◆ CONSEGNA A ◆
Riscrivi le righe del file di dati dalla prima fino a quella che contiene "Open the Add", inclusa, rinominando "dropdown" in "menu" e lasciando tutto il resto invariato.

◆ ESTRATTO DELLA PAGINA ◆
▽

Un camice di troppo

Simona Fruzzetti è già ben conosciuta per la pubblicazione di precedenti libri, tutti ambientati nel nord dell'Europa, tutti ugualmente apprezzati per la simpatia ironica dei personaggi, dei quali evidenzia tic e pregi, sempre in una cornice di una (quasi) pacifica convivenza. Quella serena convivenza che in un non ben definibile altrove è ormai un ricordo, che si allontana sempre più, a ritroso nel tempo. 

Per chi ama la sintesi: delizioso e deliziante, piacevole e rilassante.
Per chi, invece, ne vuol sapere di più e ha due minuti di tempo da perdere, ecco il commento di un antico e vecchio lettore.
La premessa e l'epilogo offrono uno spaccato di quella che è ed era la sanità inglese, affatto dissimile da quella che è ed era quella italiana. Qui come là si sta arrivando allo sfascio totale di quanto fu fiore all'occhiello di queste Nazioni nei decenni successivi all'ultimo conflitto mondiale. 
Su questa constatazione versiamo l'ennesima lacrima di rimpianto e passiamo ai dettagli del racconto vero e proprio.
Tutto si svolge in un piccolo paese del nord europeo, uno di quelli che sprizzano serenità e gioia da ogni finestra e da ogni stradella, una bomboniera ornata di nastri colorati e sorrisi e pettegolezzi. Come ogni piccolo paese che si rispetti ma che, pur accettando le nuove tecnologie, non ha rinunciato alla sua propria umanità.
Tutto va a meraviglia, fino all'arrivo di un tizio, aitante, belloccio e pure affascinante, che suscita la curiosità di tutta la comunità, che vede in lui soltanto un nuovo ospite, più che altro valutato come motivo di future chiacchiere e spettegolamenti.

△

Parte di un file di dati:

▽

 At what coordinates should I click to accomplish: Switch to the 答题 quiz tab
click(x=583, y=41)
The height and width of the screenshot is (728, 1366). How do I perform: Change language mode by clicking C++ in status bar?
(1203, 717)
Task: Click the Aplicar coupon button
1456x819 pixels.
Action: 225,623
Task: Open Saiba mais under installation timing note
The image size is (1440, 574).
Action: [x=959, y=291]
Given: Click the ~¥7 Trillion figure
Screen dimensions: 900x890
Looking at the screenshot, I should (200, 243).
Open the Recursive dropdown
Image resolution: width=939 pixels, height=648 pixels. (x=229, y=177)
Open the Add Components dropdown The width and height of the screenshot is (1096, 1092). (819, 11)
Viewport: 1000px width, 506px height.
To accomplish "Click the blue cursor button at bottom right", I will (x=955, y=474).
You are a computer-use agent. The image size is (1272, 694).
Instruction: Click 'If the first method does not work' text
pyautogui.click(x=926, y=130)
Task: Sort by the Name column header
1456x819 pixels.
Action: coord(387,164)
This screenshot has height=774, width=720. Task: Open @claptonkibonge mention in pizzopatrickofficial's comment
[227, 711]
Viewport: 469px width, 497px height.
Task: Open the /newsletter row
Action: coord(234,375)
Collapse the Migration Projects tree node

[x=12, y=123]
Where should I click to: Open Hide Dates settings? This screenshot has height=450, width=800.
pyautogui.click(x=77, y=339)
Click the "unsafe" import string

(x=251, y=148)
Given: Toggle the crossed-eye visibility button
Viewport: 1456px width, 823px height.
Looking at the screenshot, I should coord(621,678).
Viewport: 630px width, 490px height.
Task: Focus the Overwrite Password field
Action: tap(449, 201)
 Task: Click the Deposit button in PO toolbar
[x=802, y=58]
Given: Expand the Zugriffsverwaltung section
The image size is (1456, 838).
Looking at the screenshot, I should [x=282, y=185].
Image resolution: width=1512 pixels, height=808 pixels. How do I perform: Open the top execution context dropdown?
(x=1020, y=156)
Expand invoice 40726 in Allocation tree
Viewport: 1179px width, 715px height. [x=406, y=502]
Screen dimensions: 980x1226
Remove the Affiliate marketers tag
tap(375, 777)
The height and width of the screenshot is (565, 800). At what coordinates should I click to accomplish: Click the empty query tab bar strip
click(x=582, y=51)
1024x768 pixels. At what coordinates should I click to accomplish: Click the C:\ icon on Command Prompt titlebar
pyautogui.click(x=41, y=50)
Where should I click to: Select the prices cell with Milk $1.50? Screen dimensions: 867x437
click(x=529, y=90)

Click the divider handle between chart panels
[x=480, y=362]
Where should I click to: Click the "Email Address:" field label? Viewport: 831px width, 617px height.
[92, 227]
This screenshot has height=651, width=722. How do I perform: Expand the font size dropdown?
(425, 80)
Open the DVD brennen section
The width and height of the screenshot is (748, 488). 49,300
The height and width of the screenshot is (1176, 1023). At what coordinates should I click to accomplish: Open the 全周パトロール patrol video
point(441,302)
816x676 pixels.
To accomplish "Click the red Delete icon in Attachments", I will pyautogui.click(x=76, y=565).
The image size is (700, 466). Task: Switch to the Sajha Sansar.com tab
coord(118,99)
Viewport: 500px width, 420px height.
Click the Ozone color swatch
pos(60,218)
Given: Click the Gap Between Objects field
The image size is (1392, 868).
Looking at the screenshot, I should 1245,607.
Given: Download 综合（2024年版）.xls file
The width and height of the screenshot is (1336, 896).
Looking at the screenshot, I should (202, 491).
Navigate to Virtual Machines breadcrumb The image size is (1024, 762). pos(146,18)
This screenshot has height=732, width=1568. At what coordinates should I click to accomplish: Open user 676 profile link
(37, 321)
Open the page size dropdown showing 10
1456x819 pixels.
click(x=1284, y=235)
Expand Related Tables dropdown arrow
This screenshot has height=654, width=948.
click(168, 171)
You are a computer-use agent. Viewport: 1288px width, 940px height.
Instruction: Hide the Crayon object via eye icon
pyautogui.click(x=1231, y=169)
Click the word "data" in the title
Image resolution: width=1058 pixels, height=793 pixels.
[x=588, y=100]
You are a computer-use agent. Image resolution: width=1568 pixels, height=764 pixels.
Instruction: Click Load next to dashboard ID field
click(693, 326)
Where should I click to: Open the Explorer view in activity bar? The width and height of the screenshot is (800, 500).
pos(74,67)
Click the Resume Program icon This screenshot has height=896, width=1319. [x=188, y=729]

△

◆ CONSEGNA B ◆
Prosegui la recensione del libro "Un camice di troppo" dal punto in cui si ferma.

◆ RISULTATO DELL'ESERCIZIO A ◆
 At what coordinates should I click to accomplish: Switch to the 答题 quiz tab
click(x=583, y=41)
The height and width of the screenshot is (728, 1366). How do I perform: Change language mode by clicking C++ in status bar?
(1203, 717)
Task: Click the Aplicar coupon button
1456x819 pixels.
Action: 225,623
Task: Open Saiba mais under installation timing note
The image size is (1440, 574).
Action: [x=959, y=291]
Given: Click the ~¥7 Trillion figure
Screen dimensions: 900x890
Looking at the screenshot, I should (200, 243).
Open the Recursive menu
Image resolution: width=939 pixels, height=648 pixels. (x=229, y=177)
Open the Add Components menu The width and height of the screenshot is (1096, 1092). (819, 11)

◆ RISULTATO DELL'ESERCIZIO B ◆
 
Il resto del racconto si può riassumere in una recita, su un palcoscenico virtuale, in un teatro virtuale, probabilmente presente nel piccolo paese, a sua volta apertamente virtuale.

In quella recita, due protagonisti, il nuovo arrivato e una stanziale, lui doc e lei pure, si alternano in una simpatica e originale alternanza che, in un susseguirsi di prima persona, singolarmente plurali (una forma di par condicio sui generis) se ne dicono e fanno di tutti i colori, mascherando i loro sentimenti dietro l'apparentemente cinica difesa di status personali conquistati nel tempo, ciascuno in territori e ambiti diversi, apparentati da un camice bianco che è bandiera di entrambi.

Un po' tutto il piccolo paese giostra intorno ai due, a supporto del racconto e con compiti variegati, in cui spicca la saggezza di una vecchina, già oggetto delle affettuose attenzioni dell'Autrice in testi precedenti, la cui lettura sarebbe di aiuto nell'inquadramento dei personaggi di questo nuovo racconto.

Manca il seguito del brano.